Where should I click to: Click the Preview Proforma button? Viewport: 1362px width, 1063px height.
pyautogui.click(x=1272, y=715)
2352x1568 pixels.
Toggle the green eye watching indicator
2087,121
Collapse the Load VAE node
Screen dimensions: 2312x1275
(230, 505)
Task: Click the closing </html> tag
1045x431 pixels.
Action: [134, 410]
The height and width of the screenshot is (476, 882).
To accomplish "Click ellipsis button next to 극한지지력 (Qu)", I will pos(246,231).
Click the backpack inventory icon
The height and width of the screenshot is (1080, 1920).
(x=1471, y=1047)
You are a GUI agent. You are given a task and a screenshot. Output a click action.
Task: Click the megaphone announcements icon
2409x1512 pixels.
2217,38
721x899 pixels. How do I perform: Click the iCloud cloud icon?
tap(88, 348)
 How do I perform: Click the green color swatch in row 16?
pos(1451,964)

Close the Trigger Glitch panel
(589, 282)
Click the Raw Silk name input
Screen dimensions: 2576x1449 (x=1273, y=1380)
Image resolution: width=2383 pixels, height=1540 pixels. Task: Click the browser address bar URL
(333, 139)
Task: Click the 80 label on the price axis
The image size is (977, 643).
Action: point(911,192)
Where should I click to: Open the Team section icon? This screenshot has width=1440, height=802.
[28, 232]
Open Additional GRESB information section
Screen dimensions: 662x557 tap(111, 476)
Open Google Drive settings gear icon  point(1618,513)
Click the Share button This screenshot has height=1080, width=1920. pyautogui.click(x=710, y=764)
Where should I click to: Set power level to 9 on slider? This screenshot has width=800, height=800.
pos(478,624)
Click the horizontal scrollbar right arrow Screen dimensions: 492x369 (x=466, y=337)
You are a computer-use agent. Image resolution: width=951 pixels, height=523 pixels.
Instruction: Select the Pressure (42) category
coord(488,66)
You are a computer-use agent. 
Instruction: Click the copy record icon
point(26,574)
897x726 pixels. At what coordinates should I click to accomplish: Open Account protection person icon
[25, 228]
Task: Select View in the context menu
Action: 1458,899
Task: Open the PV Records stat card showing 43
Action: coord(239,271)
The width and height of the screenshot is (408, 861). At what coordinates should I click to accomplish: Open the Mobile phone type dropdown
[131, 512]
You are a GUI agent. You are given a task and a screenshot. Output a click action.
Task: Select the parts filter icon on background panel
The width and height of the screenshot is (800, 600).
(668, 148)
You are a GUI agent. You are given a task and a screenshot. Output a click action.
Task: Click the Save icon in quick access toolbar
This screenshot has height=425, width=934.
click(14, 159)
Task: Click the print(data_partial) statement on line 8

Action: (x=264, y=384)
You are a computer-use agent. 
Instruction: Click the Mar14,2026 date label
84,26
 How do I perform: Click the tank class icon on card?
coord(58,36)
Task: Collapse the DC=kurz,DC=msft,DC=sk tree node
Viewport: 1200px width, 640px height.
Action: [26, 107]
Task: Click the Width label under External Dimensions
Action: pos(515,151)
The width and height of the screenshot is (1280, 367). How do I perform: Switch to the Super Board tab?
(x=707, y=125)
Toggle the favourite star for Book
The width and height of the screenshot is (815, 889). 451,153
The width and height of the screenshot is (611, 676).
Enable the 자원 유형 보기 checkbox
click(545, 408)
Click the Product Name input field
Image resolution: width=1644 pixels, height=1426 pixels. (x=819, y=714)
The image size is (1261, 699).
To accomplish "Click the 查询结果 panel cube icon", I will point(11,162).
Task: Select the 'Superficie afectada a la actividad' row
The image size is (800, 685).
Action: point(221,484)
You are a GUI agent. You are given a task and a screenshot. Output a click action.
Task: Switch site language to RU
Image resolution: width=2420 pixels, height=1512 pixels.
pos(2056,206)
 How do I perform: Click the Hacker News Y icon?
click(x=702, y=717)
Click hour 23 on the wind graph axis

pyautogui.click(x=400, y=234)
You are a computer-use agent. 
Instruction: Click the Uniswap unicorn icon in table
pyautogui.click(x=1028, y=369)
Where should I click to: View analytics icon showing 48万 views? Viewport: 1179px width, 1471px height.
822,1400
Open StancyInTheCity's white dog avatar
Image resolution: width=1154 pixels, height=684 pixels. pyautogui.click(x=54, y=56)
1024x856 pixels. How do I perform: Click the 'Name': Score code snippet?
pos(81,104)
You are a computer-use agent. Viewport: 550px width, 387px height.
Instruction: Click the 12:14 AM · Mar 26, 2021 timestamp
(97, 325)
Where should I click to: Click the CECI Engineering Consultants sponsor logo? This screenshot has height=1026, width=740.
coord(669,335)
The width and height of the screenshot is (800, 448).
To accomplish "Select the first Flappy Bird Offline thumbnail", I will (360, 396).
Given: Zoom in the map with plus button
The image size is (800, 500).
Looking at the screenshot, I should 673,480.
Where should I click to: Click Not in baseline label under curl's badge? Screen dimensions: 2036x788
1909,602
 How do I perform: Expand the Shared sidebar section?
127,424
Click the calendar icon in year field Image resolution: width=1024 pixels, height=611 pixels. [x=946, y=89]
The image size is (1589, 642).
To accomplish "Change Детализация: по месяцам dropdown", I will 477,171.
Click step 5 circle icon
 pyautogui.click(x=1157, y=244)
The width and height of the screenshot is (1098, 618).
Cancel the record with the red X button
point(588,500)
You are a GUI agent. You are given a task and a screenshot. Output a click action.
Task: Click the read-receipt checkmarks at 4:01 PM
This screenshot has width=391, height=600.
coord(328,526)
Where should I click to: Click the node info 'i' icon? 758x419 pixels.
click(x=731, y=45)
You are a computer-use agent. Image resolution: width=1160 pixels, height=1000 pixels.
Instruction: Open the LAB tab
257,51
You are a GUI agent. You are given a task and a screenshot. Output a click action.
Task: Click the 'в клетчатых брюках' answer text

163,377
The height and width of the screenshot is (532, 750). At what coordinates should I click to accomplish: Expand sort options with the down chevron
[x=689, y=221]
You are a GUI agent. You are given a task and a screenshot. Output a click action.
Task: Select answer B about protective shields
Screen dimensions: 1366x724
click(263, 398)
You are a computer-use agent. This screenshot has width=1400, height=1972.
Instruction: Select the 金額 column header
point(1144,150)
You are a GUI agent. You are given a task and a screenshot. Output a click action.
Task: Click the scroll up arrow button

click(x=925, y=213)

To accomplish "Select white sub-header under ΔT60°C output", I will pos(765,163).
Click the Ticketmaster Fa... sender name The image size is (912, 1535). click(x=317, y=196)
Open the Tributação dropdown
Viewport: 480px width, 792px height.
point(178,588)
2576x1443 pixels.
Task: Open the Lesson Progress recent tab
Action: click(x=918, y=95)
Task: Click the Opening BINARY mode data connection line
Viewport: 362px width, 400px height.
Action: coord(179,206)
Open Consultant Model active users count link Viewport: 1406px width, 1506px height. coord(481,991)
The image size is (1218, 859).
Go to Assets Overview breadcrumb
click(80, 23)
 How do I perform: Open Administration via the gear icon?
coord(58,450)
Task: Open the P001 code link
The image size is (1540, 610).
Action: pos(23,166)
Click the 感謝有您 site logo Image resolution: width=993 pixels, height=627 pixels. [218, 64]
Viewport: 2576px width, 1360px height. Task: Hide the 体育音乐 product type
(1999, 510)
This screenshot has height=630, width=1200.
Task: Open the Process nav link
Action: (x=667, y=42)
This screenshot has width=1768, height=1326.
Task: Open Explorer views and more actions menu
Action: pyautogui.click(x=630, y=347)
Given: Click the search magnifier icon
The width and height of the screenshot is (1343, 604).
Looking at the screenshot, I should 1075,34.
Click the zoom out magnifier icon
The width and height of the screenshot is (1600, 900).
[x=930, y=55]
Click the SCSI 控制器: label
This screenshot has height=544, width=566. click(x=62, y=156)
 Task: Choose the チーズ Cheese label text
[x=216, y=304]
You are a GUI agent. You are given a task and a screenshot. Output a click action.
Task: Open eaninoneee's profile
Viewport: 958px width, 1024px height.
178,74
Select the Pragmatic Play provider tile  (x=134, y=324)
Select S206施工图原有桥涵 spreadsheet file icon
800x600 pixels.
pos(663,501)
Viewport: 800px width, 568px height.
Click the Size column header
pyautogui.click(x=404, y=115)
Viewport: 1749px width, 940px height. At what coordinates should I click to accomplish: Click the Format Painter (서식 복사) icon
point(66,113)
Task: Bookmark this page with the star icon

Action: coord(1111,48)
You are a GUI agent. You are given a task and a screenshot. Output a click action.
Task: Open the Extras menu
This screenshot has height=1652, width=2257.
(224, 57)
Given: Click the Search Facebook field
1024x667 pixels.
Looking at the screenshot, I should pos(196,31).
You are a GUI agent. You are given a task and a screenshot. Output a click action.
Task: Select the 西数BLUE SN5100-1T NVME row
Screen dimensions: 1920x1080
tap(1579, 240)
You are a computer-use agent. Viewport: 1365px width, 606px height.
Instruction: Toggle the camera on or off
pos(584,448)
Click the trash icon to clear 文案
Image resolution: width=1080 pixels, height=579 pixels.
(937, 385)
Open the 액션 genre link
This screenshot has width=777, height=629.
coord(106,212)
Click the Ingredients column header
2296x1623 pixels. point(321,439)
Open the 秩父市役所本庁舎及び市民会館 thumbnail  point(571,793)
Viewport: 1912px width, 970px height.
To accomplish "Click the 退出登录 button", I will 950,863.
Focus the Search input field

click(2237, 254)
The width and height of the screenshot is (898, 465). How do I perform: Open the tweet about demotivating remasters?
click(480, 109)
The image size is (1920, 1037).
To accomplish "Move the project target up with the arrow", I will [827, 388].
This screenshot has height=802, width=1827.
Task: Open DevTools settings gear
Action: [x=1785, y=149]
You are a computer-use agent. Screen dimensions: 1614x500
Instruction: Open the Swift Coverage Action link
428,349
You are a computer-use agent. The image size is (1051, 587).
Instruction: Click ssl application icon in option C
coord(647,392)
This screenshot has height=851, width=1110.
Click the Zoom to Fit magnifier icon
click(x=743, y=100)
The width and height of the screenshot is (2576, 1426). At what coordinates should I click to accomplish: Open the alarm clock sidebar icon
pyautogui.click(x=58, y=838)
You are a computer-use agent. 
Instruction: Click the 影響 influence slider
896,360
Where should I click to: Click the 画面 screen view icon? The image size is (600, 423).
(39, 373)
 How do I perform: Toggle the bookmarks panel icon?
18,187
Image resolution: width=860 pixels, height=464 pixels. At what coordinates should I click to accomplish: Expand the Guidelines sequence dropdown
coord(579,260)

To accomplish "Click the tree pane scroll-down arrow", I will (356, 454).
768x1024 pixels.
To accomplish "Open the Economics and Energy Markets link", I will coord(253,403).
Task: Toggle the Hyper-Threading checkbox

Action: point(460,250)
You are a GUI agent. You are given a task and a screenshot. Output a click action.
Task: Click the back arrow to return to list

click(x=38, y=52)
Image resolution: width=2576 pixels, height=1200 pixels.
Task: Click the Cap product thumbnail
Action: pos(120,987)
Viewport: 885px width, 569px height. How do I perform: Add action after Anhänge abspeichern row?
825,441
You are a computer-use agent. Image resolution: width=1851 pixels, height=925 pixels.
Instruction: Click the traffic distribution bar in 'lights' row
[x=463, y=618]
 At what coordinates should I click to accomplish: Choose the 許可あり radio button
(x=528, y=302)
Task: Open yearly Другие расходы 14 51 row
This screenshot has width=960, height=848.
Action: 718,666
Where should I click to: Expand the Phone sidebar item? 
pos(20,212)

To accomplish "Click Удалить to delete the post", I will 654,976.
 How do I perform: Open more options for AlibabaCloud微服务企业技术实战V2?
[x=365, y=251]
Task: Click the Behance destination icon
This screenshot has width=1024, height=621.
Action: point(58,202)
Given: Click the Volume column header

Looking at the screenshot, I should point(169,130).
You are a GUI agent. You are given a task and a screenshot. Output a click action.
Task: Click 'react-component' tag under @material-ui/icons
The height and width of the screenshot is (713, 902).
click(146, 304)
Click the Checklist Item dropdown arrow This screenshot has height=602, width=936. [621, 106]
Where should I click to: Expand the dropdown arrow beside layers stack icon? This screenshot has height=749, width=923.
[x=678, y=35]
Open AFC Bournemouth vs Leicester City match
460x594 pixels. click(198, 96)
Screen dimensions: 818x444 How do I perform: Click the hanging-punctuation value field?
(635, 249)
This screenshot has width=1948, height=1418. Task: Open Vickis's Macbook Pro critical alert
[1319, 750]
——————
> **REQUIREMENT**
Report every line of the listing above that contains the word "dropdown", copying each one in full. Only matches with the same uppercase and lowercase letters count.

> **EXERCISE RESULT**
The width and height of the screenshot is (408, 861). At what coordinates should I click to accomplish: Open the Mobile phone type dropdown
To accomplish "Change Детализация: по месяцам dropdown", I will 477,171.
Open the Tributação dropdown
Image resolution: width=860 pixels, height=464 pixels. At what coordinates should I click to accomplish: Expand the Guidelines sequence dropdown
Click the Checklist Item dropdown arrow This screenshot has height=602, width=936. [621, 106]
Where should I click to: Expand the dropdown arrow beside layers stack icon? This screenshot has height=749, width=923.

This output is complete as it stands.